Whilst the European Union has yet to issue a digital euro, it is exploring the possibility of doing so as a way of ensuring the euro remains a stable and trusted currency in the digital age. The ECB, in leading this exploration, is doing so in a way that a CBDC would complement, not replace, cash.
According to the ECB, which expects to introduce a digital euro across its 27 member states by mid-2023, “Central bank money is a risk-free form of money that is guaranteed by the state”. That said, the EU still needs to address the change of status of legal tender so as to lay the ground for mass acceptance.
CBDC spurring financial innovation for local startups and the regional economy
Implementing a CBDC could help spur financial innovation and financial inclusion in several ways.
Improved access to finance as a CBDC could make it easier for local startups and small businesses to access the funds they need to grow and innovate. This is particularly beneficial in situations where access to traditional forms of finance, such as bank loans, can be limited by a lack of historical financial data.
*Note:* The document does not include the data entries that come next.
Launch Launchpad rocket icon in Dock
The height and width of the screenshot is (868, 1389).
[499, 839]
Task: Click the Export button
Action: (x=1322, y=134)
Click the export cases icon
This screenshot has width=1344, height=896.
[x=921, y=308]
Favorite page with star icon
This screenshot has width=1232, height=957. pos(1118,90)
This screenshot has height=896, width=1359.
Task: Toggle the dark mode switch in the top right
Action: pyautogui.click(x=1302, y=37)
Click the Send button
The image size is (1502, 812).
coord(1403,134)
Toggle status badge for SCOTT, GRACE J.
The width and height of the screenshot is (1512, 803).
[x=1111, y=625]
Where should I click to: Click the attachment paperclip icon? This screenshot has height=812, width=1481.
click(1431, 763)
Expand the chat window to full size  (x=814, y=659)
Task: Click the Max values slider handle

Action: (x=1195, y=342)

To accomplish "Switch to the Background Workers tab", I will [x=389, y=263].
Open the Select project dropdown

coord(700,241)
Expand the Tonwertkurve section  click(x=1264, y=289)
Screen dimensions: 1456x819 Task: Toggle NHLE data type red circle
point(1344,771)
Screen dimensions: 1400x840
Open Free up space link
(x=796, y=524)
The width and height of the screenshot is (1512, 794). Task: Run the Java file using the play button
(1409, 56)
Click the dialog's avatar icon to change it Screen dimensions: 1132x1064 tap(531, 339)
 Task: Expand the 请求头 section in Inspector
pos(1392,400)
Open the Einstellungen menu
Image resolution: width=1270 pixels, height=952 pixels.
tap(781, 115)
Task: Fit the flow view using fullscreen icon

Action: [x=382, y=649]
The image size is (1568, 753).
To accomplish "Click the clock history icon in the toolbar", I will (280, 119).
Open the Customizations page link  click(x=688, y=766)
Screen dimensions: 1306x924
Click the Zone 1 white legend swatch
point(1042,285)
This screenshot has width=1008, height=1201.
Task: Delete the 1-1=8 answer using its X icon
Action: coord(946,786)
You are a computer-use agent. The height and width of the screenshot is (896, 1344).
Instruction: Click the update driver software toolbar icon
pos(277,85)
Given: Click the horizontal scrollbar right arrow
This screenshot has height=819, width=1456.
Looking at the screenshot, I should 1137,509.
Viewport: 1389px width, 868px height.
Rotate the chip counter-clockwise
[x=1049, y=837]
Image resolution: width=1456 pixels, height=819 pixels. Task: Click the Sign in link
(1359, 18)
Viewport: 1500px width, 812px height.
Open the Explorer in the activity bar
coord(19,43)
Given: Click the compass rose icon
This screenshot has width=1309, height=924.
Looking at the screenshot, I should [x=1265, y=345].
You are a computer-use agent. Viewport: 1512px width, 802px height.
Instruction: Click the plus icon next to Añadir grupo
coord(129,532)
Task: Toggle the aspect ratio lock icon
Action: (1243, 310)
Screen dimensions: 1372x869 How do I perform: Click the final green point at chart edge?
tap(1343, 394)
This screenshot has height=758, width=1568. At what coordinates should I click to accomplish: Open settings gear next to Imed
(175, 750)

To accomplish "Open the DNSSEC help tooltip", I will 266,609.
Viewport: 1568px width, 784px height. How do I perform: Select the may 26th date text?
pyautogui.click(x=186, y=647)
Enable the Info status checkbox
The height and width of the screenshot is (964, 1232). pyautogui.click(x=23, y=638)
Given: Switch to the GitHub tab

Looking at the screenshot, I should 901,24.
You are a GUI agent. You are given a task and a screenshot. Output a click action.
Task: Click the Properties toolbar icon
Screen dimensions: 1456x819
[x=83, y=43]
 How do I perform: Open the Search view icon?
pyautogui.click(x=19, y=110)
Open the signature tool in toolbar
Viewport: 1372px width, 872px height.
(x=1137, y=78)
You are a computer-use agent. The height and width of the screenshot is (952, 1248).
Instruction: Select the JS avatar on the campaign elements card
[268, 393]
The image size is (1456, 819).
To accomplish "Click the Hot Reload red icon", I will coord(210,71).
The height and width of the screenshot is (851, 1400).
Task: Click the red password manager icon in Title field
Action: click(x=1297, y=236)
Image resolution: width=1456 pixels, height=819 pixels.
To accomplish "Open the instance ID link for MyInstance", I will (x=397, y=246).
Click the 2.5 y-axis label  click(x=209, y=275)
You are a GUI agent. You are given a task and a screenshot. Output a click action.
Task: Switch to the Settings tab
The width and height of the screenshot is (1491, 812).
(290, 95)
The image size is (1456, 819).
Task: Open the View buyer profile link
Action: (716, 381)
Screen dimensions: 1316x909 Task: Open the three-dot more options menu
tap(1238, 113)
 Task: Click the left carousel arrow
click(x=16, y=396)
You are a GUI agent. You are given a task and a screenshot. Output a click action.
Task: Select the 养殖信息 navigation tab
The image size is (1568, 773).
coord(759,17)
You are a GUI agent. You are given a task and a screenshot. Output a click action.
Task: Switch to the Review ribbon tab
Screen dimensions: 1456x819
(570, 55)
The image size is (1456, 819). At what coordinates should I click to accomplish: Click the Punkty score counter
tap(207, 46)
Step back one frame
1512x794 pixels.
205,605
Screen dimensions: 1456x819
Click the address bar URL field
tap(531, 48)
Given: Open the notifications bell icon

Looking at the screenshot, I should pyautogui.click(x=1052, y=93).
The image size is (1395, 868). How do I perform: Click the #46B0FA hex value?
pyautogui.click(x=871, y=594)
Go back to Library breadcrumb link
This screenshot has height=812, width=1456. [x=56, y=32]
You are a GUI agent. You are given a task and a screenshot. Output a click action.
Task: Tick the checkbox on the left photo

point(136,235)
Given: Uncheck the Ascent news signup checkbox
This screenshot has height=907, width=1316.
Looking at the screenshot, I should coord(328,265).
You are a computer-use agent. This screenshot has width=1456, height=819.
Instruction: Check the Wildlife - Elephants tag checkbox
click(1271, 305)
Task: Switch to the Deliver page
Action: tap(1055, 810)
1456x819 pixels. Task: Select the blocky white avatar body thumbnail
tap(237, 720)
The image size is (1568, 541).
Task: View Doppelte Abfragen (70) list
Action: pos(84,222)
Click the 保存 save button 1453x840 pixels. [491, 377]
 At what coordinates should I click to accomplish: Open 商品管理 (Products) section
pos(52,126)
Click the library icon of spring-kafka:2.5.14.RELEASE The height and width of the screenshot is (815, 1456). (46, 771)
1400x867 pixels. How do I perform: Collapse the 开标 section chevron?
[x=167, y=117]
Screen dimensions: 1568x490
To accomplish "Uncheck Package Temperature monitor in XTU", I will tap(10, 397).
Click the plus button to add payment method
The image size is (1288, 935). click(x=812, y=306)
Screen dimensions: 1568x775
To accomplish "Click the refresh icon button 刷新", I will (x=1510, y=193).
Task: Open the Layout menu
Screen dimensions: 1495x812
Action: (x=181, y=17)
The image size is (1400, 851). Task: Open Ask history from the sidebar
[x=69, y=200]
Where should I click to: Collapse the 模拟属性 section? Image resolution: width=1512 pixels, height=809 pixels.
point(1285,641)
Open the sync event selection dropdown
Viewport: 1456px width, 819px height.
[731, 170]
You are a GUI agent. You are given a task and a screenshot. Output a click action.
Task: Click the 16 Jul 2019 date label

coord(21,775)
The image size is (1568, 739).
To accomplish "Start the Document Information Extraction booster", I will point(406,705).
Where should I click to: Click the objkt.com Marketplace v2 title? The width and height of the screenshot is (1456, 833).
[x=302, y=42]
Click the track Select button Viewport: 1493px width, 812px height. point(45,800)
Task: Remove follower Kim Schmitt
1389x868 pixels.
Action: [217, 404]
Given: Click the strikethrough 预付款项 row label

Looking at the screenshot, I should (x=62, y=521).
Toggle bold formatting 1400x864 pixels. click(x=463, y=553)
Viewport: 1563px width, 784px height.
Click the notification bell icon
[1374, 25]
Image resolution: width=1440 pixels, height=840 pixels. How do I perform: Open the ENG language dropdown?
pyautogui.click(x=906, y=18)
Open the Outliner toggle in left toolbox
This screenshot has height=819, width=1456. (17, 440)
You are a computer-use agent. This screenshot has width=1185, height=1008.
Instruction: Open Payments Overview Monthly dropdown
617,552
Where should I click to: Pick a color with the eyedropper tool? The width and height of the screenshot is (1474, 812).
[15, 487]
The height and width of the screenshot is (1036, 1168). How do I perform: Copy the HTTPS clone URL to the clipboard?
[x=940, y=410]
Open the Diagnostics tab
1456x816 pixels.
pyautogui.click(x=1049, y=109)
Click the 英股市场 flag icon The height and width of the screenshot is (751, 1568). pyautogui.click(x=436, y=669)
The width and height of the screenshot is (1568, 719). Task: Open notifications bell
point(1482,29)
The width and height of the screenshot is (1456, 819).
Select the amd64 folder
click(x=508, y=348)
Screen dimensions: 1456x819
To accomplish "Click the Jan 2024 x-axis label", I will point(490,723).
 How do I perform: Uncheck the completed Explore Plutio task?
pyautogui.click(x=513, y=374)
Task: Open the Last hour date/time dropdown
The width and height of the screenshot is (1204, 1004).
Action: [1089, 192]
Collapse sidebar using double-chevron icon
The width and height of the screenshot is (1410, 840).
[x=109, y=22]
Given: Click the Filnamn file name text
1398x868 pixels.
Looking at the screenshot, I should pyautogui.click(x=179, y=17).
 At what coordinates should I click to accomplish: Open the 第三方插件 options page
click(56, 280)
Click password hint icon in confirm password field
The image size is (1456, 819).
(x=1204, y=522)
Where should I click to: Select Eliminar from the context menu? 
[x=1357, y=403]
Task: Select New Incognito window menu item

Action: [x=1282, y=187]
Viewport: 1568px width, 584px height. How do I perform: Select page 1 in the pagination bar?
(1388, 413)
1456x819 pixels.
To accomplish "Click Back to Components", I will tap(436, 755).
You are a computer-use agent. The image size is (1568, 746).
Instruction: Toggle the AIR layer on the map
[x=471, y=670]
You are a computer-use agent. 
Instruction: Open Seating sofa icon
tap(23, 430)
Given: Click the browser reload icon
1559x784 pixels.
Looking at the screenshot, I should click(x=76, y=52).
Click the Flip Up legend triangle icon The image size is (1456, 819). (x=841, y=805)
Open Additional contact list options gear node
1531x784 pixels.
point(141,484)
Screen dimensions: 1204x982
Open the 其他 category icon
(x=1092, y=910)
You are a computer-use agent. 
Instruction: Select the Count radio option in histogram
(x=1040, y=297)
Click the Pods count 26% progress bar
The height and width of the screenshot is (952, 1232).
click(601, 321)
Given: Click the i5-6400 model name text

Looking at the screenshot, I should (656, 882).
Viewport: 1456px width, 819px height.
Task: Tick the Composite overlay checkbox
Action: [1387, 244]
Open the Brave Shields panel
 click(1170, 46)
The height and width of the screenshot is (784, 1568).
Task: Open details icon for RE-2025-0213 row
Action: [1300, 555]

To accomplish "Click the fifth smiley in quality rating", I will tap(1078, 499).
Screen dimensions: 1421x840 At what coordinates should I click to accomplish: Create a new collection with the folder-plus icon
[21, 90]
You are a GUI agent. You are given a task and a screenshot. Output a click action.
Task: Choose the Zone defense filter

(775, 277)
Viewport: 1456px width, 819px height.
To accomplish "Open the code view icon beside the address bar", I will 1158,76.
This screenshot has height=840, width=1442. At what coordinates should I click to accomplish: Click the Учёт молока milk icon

As long as allowances are built to safeguard users’ privacy and digital identities, an individual’s CBDC account and profile data could be distributed even to providers of traditional financial instruments. For instance, the individual’s CBDC credit information could be shared with lending platforms to supplement traditional credit information like income history, debt, and repayment records – the sort of information unbanked people might otherwise not have access to.
Another benefit is lower transaction costs. CBDCs could reduce the costs of making and receiving payments, particularly for small businesses and underserved consumers, who currently pay disproportionately high fees for using traditional payment systems for domestic and cross border transactions.
The implementation of CBDCs could also promote financial inclusion for marginalised individuals and communities by making it easier for underserved or unbanked populations to access financial services by creating digital financial identities. A digital wallet could allow unbanked or lesser-banked individuals to have access to money movement and credit, establishing a track record of lending in the process if required.
CBDCs could further enable new business models and financial products that are not currently possible with existing payment systems. For example, a classic role of central banks has been to eliminate or reduce credit and get legal tender flowing within their economy. CBDCs encourage this role by making it easier to create liquidity, where physical assets like property can represent by a digital marker on the blockchain and can be moved around or used as collateral to secure a loan.
Monetary policy could also be potentially improved as CBDCs could provide central banks with additional tools to manage the economy and support financial stability. This could assist in economic growth and support the development of local startups and the regional economy.
Finastra’s expertise in financial technology and payments is well-suited to support this technology’s future growth. The company will continue to monitor and adapt to developments in CBDCs and may explore opportunities to offer solutions and services that support the implementation and use of CBDCs in Europe and other regions.